I watched The Lost Daughter last week, and it was that kind of film that is felt, remaining in your mind for a longer period of time. It reminded me of how I miss this, and also it made me think of motherhood. It reminded me Marianne Wiggins’ lines and feelings, of my own undisclosed desires, of how I used to (or am using to) organise/think of my life, thinking all the time of that unborn child. Motherhood can be in our blood, part of ourselves from the beginning, as an invisible limb/heartbeat/breathing that we know it is there.

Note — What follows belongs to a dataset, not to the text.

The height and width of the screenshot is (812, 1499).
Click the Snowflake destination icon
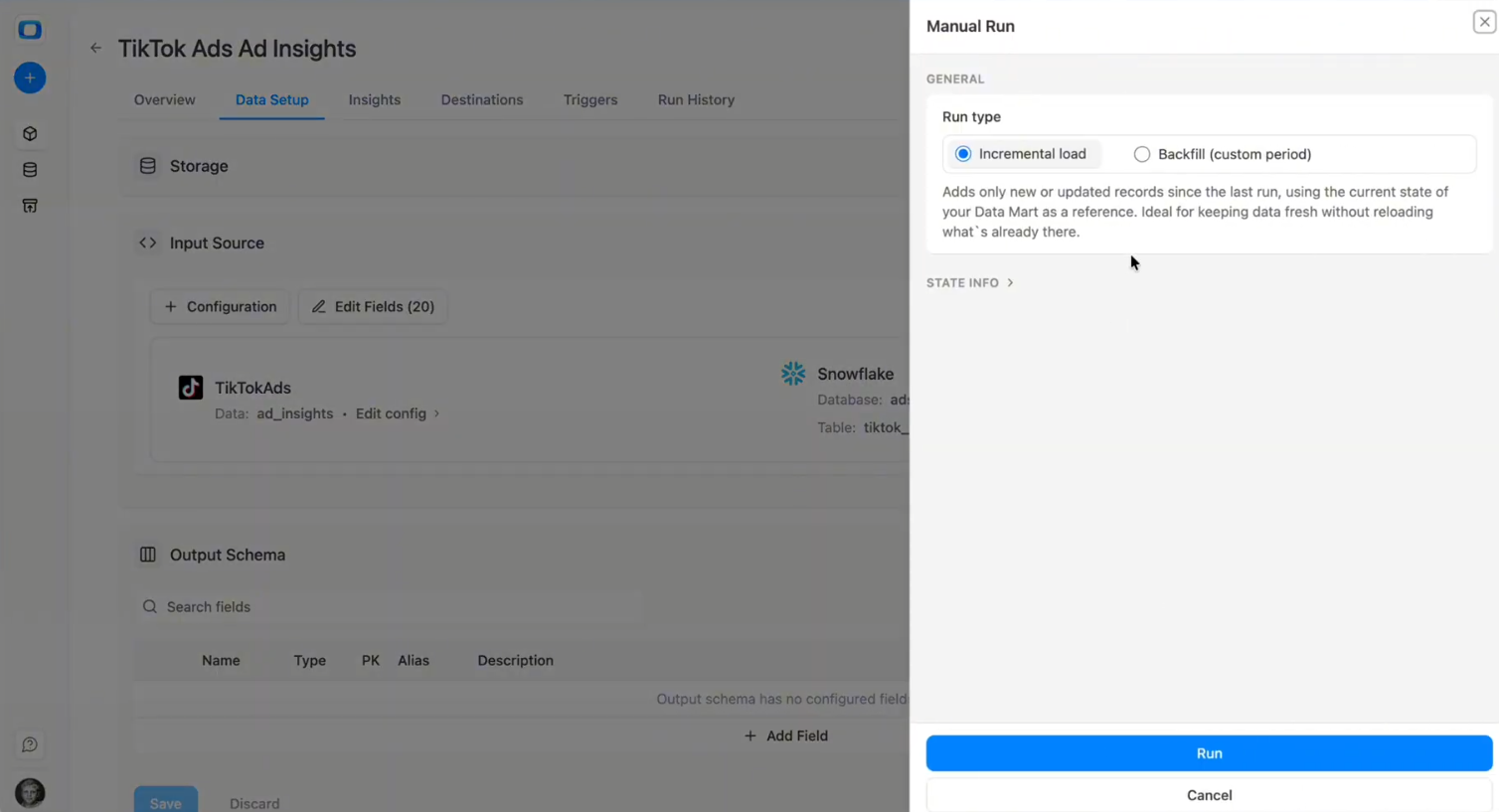(792, 374)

But motherhood can also mean depression. And unthinkable loneliness. Exhaustion. A burden and not a blessing. And again depression that should must be acknowledged, both for your own and your child’s wellbeing. I have always believed that not all of us are meant to be parents, and parenthood should be felt first as part of yourself, and not an unwritten, unbroken law of society/of family.

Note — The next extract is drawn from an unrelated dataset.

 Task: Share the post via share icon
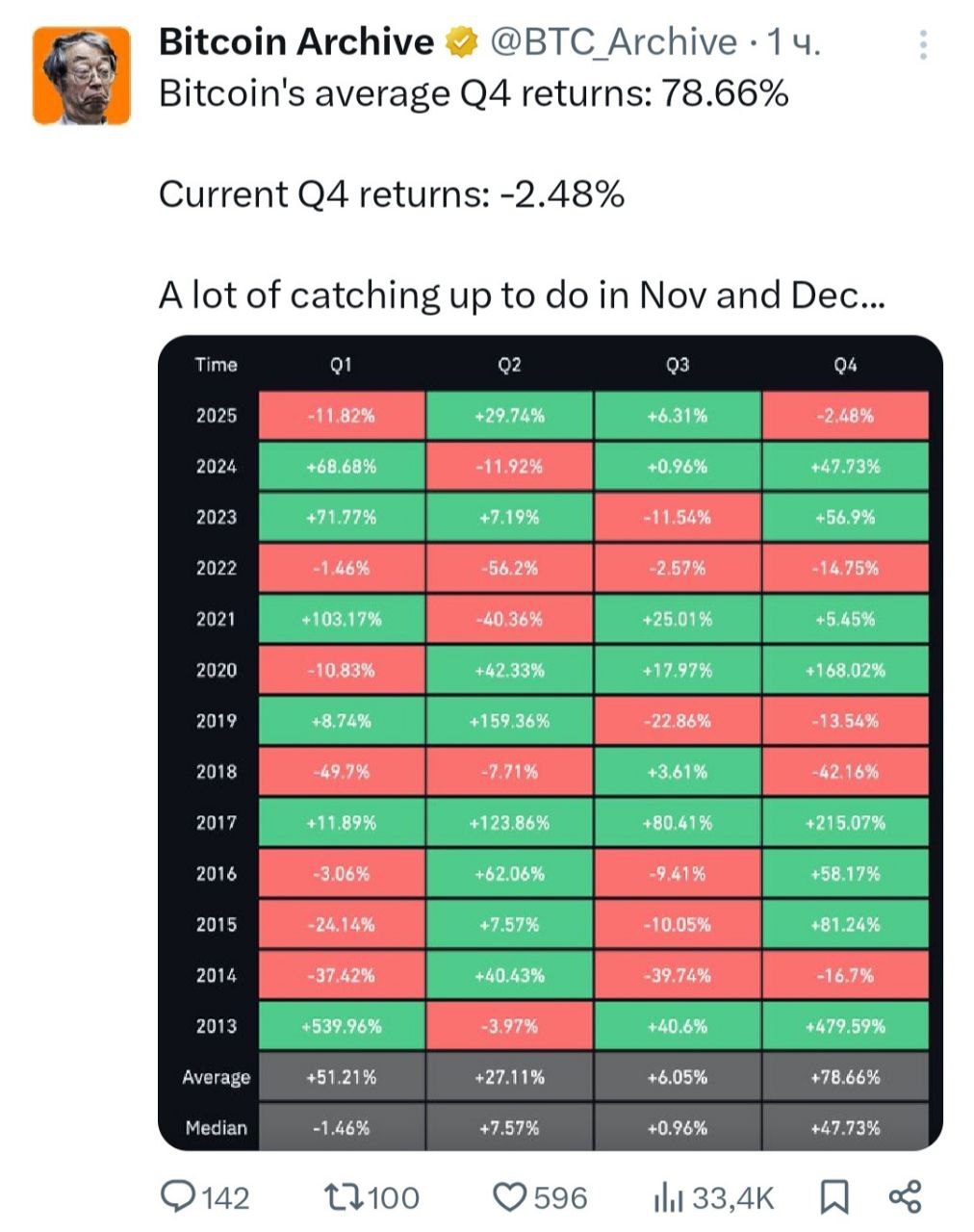[905, 1196]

Up to one point, we are all the same: we all need to feel safe, nobody wants to live in loneliness, everybody needs to cover Marlowe’s basic needs. After those basic needs, we start to become different: some of us don’t want a career and want to bring up children, some of us want a career and don’t want children, some of us want them both. We are doctors, teachers, professors, freelancers, dancers, lovers, mothers, fathers, brothers, sisters, unemployed, or working 12 hours/day. Some of us cherish our free time, others are workaholics, all of us hate inner pain and try to find ways to make it numb. Being a parent, especially a mother, because it will always be the mother who has at least at first the strongest bond with the child, should be one of the most personal decisions, and not a social/inherited one. The Lost Daughter is about acceptance of grief as part of ourselves, but also of accepting who and what we are, and what we want from life. Before embracing this grief for life, perhaps each one of us should look into the mirror and accept their inner voices, acknowledge them, and answer on their own if to be or not to be a mother.